• [Work to complete]: Please format the records from the line containing "The width and height of the screenshot is (1568, 742)." through the line containing "pyautogui.click(x=337, y=91)" as a Markdown table with two columns: Row for the row number and Line for the text. Skip any blank lines.

Word and element location data:
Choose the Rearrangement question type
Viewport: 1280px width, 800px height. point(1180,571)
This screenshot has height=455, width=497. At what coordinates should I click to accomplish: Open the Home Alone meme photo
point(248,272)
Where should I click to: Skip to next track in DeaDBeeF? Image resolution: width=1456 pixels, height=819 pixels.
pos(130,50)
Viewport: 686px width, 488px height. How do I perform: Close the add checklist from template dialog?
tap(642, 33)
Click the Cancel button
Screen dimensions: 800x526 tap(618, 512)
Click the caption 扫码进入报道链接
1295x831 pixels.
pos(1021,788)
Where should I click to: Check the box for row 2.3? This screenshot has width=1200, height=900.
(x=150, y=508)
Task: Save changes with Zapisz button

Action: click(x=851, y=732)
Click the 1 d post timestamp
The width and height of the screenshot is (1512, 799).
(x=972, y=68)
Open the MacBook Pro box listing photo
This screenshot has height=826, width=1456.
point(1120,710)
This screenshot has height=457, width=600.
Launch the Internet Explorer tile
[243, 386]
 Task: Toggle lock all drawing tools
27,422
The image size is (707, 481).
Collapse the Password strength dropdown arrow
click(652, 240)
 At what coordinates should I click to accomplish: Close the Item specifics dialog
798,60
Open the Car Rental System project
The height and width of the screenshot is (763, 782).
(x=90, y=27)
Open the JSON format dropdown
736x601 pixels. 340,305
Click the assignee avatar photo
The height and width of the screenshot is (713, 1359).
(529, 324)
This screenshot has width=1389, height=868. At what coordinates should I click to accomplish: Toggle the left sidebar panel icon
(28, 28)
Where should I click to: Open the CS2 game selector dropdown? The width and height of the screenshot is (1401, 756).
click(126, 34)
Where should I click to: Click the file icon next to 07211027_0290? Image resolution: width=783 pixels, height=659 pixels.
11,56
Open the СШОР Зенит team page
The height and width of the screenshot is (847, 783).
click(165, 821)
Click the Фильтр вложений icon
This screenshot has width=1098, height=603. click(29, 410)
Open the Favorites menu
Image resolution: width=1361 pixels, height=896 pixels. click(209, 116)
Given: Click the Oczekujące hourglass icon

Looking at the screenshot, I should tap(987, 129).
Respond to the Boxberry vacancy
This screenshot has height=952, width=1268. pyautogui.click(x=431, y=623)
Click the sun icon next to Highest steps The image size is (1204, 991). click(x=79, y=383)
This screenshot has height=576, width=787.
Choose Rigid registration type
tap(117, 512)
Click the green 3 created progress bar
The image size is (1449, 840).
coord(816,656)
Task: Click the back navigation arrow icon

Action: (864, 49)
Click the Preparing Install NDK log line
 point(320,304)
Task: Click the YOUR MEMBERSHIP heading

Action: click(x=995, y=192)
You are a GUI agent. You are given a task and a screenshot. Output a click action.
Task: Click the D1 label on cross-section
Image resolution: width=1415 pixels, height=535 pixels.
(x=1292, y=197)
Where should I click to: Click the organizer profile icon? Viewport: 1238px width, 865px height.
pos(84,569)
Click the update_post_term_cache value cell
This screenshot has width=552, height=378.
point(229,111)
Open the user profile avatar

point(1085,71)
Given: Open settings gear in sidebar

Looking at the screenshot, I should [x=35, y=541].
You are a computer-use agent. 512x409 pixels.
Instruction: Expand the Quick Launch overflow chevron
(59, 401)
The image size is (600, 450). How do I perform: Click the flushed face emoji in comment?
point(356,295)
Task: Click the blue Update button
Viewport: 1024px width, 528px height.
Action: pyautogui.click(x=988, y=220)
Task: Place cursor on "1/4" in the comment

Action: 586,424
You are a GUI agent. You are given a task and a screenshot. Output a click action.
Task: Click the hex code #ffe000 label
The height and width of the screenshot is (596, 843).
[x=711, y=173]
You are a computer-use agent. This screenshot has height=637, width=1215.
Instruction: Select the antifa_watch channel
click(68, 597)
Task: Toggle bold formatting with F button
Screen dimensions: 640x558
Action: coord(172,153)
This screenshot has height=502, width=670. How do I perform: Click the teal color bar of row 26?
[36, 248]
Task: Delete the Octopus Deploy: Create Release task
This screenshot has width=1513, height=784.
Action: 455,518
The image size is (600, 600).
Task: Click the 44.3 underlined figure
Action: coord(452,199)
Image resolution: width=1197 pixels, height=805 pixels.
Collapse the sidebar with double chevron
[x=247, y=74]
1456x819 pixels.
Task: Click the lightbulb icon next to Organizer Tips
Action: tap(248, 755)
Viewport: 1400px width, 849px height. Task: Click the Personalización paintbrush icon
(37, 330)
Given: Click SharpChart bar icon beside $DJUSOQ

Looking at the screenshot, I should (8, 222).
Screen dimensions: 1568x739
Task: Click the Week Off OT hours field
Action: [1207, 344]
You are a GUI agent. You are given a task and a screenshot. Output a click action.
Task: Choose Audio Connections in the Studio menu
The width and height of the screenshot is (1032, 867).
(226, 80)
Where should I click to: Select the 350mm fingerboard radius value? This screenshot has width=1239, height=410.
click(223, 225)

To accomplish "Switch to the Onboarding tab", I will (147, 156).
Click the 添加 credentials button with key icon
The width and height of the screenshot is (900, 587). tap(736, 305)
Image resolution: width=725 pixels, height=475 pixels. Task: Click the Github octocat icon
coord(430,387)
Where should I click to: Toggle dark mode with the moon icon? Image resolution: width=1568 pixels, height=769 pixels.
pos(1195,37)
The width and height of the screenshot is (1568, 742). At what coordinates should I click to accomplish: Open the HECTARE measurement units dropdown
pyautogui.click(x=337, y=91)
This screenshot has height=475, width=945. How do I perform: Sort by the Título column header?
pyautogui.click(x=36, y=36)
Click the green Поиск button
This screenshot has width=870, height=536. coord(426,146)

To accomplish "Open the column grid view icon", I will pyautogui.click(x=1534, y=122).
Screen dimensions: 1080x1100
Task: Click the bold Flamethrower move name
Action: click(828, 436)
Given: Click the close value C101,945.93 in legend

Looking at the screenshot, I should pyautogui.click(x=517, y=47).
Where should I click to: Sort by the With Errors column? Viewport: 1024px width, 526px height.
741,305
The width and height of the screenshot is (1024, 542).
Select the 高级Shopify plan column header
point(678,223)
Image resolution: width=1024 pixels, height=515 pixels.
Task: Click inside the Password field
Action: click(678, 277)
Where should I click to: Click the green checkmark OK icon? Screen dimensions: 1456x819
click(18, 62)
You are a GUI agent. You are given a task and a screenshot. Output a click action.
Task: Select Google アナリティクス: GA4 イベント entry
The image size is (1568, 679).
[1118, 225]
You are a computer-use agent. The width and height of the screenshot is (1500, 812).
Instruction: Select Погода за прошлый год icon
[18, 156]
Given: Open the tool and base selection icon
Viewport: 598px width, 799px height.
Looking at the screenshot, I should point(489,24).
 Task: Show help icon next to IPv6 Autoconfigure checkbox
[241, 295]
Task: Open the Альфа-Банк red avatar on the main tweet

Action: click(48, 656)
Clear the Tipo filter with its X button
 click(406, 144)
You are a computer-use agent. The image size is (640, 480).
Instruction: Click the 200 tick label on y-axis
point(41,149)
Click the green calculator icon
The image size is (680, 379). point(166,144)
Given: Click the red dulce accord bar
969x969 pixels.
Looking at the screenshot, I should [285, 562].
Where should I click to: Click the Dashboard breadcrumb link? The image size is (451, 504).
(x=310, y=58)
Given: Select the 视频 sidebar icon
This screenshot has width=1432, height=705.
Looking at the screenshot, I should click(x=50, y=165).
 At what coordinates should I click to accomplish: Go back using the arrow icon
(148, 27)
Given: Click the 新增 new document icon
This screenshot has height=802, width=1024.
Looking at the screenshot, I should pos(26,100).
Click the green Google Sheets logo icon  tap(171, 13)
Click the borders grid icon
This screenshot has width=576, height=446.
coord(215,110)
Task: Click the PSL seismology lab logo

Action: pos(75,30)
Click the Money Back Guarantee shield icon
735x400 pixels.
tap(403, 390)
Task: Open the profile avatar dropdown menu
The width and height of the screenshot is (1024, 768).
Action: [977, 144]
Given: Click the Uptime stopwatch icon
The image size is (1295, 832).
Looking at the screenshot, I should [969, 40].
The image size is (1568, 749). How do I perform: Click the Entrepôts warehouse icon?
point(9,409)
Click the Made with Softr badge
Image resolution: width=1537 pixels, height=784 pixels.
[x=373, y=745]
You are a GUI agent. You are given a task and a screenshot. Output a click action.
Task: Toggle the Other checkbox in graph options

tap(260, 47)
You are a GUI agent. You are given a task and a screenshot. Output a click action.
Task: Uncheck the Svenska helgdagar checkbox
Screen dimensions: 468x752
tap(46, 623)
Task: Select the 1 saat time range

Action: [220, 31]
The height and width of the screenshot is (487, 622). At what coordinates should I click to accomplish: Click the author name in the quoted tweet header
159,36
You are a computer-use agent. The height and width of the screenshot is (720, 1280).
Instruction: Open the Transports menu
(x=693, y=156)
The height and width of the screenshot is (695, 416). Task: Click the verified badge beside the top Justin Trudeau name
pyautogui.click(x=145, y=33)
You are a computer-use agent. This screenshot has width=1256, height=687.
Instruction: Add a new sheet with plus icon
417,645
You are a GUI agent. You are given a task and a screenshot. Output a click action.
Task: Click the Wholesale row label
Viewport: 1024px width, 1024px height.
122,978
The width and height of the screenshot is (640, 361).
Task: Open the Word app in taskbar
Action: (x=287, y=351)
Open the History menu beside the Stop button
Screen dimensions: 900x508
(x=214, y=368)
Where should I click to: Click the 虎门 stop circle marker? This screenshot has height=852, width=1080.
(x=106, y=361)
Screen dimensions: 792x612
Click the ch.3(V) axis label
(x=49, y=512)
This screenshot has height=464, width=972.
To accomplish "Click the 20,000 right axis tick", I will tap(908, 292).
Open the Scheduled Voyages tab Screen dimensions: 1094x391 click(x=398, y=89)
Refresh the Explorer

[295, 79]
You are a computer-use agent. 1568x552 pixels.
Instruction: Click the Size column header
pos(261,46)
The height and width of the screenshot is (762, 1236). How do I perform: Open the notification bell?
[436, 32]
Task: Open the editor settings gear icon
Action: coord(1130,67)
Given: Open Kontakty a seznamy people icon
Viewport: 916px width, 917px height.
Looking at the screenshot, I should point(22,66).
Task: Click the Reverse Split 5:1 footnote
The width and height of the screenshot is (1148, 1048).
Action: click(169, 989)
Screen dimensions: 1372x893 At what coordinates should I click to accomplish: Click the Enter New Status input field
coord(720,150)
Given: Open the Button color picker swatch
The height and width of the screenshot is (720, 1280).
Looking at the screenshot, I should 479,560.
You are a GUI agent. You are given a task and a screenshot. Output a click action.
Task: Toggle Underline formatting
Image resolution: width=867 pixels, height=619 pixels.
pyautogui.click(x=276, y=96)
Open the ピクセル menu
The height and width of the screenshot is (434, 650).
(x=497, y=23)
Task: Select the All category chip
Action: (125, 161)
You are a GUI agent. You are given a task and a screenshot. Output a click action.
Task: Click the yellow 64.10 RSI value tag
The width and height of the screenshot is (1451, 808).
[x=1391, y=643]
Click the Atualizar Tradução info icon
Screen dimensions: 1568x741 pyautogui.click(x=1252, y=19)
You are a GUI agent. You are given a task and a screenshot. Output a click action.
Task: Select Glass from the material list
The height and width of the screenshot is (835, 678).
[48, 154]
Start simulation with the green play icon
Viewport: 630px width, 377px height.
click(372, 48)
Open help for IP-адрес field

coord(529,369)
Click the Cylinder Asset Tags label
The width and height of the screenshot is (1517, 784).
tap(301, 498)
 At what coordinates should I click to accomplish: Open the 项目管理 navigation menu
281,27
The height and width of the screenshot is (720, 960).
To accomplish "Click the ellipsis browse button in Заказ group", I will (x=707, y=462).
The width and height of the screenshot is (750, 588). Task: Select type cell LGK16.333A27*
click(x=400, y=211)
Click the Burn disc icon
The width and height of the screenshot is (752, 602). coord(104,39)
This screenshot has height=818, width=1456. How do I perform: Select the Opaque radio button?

• [Written response]:
| Row | Line |
|---|---|
| 1 | The width and height of the screenshot is (1568, 742). At what coordinates should I click to accomplish: Open the HECTARE measurement units dropdown |
| 2 | pyautogui.click(x=337, y=91) |